[Task to carry out] Below are the records. Retype exactly the lines between the lines holding "Task: Open the calendar" and "Click the key", inclusive.

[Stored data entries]
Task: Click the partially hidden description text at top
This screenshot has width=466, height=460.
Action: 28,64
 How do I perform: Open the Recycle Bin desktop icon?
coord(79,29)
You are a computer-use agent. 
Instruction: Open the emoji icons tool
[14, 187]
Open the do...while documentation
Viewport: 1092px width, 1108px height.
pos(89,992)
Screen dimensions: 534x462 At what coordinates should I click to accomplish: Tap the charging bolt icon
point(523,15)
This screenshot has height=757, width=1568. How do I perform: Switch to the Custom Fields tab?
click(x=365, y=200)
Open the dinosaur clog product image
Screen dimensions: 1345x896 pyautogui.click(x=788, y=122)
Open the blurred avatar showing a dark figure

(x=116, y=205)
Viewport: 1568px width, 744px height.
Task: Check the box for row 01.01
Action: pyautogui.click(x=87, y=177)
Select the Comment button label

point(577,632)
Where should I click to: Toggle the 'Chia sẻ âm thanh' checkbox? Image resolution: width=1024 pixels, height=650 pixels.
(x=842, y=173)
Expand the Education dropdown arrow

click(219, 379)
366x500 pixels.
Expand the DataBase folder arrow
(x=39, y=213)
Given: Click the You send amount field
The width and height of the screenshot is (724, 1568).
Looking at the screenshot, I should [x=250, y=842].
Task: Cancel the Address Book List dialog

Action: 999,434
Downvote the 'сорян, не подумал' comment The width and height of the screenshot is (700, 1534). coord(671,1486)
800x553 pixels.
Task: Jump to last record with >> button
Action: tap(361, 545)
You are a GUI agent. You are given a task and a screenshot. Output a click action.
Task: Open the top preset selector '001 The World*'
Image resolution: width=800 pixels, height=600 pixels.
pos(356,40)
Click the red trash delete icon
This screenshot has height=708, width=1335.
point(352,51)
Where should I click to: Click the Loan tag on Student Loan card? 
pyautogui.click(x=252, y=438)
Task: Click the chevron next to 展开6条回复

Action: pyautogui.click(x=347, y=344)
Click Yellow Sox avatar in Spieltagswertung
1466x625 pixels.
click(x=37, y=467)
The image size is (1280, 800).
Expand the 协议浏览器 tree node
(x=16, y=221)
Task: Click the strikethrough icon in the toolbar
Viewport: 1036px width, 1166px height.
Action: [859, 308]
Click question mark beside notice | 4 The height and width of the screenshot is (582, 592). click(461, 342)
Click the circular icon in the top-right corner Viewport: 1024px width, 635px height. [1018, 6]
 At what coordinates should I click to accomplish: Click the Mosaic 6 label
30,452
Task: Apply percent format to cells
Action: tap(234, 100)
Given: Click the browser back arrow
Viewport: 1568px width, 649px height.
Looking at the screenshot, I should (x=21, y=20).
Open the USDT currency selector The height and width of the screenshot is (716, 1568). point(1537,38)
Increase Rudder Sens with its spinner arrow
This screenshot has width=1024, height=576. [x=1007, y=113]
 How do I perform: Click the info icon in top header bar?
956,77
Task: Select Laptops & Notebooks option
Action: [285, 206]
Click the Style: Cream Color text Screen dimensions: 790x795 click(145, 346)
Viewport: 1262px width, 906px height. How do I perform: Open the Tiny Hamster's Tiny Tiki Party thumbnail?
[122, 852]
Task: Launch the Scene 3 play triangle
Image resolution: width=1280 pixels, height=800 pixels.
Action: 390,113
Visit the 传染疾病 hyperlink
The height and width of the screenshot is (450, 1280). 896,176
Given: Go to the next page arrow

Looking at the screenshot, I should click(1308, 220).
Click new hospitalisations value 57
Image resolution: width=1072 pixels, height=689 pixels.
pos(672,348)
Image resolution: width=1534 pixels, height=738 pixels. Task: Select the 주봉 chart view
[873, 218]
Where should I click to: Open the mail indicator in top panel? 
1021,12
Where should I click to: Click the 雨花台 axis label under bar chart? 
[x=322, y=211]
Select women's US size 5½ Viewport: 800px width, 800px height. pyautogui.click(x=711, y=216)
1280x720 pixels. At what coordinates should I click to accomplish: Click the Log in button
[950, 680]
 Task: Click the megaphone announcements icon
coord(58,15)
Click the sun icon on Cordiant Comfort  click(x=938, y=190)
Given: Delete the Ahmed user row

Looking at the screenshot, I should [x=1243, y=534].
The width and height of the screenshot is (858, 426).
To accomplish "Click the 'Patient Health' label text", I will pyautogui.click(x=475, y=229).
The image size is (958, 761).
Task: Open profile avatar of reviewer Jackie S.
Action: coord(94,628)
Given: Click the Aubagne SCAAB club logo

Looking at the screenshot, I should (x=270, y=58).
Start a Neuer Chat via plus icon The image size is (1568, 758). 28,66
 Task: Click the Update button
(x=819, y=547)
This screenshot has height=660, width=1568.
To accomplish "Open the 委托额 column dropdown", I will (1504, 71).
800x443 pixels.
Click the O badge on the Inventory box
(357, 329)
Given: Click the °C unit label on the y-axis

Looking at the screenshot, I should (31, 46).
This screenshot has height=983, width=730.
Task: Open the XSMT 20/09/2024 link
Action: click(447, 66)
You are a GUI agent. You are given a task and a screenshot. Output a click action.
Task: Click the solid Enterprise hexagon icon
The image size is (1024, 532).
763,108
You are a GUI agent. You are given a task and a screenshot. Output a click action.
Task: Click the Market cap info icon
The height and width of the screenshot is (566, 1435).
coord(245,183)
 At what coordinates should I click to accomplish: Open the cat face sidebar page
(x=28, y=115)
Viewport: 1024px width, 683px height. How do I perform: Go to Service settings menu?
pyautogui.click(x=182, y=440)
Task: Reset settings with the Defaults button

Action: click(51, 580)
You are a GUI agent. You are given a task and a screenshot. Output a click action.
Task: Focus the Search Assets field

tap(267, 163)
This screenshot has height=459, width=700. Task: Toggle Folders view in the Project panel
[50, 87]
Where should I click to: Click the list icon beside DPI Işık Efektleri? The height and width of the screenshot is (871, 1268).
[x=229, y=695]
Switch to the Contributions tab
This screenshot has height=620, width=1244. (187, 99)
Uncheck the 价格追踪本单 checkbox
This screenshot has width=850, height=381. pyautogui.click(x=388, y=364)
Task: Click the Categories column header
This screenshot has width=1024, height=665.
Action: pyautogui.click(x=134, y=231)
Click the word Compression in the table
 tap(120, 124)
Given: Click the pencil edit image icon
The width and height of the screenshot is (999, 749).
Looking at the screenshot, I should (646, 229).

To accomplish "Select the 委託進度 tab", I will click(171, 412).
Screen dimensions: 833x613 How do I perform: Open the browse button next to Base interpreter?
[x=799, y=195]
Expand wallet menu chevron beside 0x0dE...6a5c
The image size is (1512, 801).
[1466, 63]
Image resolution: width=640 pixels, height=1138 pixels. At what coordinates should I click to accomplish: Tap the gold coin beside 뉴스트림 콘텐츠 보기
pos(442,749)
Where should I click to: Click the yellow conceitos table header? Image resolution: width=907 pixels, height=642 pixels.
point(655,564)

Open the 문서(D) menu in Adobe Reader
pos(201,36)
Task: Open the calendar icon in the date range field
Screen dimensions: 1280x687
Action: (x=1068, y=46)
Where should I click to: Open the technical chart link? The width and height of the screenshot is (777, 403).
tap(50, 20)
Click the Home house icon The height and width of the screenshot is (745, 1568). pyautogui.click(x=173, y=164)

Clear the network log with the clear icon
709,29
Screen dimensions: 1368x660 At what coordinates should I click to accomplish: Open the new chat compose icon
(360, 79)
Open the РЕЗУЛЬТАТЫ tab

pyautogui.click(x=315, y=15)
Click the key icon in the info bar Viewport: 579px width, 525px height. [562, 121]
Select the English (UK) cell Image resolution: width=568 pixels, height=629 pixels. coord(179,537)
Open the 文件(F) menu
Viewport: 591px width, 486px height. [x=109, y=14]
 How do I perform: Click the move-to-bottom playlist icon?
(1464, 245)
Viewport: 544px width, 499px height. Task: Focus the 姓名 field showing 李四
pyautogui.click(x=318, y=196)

[Exercise output]
Task: Open the calendar icon in the date range field
Screen dimensions: 1280x687
Action: (x=1068, y=46)
Where should I click to: Open the technical chart link? The width and height of the screenshot is (777, 403).
tap(50, 20)
Click the Home house icon The height and width of the screenshot is (745, 1568). pyautogui.click(x=173, y=164)

Clear the network log with the clear icon
709,29
Screen dimensions: 1368x660 At what coordinates should I click to accomplish: Open the new chat compose icon
(360, 79)
Open the РЕЗУЛЬТАТЫ tab

pyautogui.click(x=315, y=15)
Click the key icon in the info bar Viewport: 579px width, 525px height. [562, 121]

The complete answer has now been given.